Regardless of circumstances, the team is regularly selecting members racing the clock to be fit due to strains or contagion. Some say the entire state should be quarantined and cut adrift in the Pacific, but y’know, ratings.
The Blues will predictably label their preparations as business-as-usual on match eve, provided they can niftily wedge in a drinking scandal beforehand.
Concerns have been raised by the NRL over the quality of the Optus Stadium conditions, with administrators claiming it doesn’t meet heartland standards by being a pile of rubble under a perpetual agenda-driven debate.
In fact, the game may be cancelled if the stadium cannot appear in 17 consecutive Peter Fitzsimons columns by Sunday.
While a match of football will be held as per contractual obligations, most curious Perth residents will be attending the match solely on the promise of unfettered criminal disorder.
State of Origin used to known as a vehicle for the horrific rugby league pastime of violence, with pathological grubs flooding the stage to showcase new acts of depravity and groin-twisting origami in a bid to win over casual fans.

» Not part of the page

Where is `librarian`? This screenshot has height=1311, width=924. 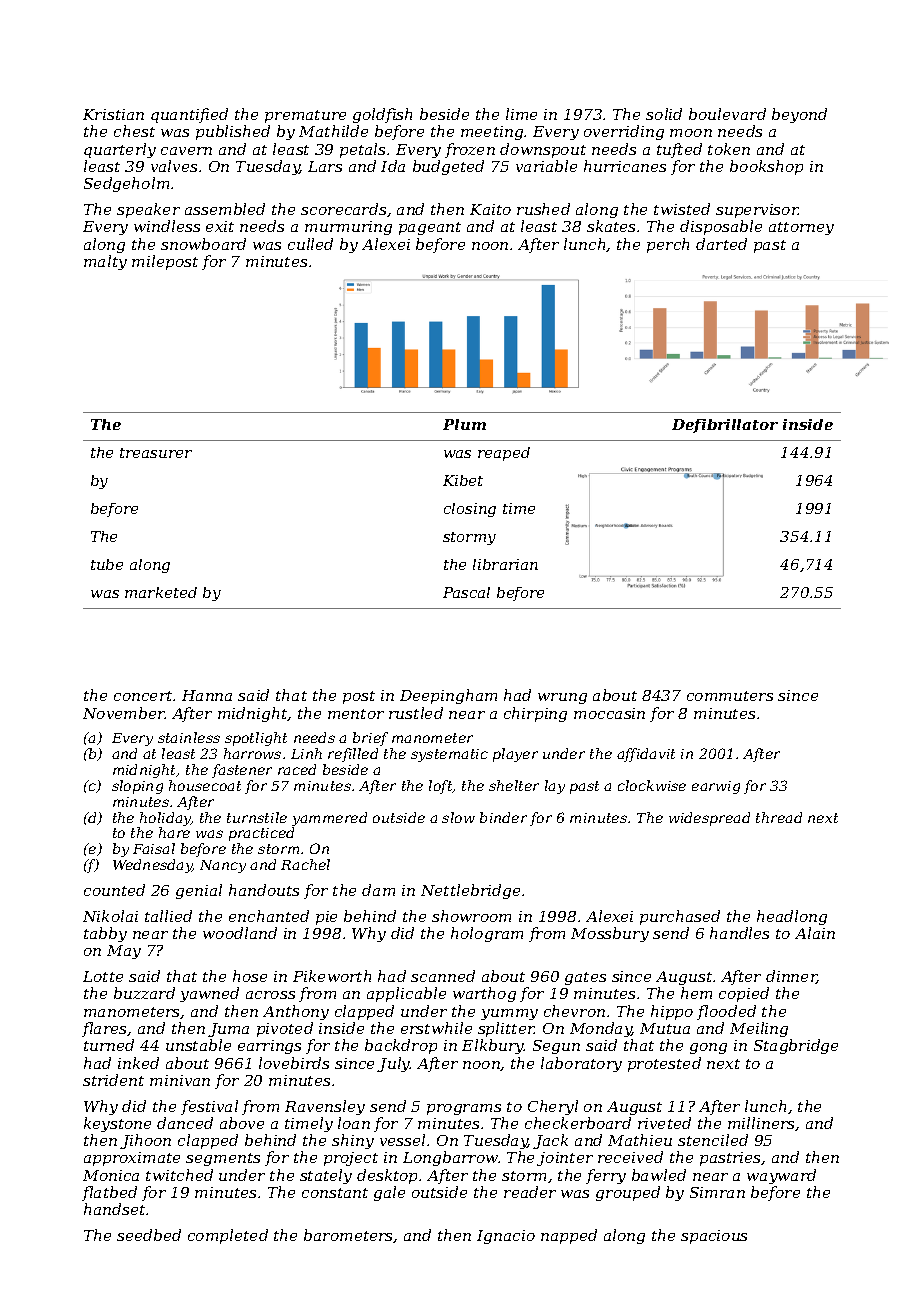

Tragically, this is no longer.
Unfortunately, Origin’s tough-guy image was corrupted by a back-pedalling Ben Creagh in 2009, before being put out of its misery in 2013 by a rain of blows from Paul Gallen to the acreage on Nate Myles’ forehead.
So unless you’re attending a bonding session, Perth should brace for an underwhelming level of indecency. The most distasteful acts witnessed will probably be ‘handbags’- commonly referred to in AFL as a pinching melee- or worse, Paul Vautin after a Queensland triumph.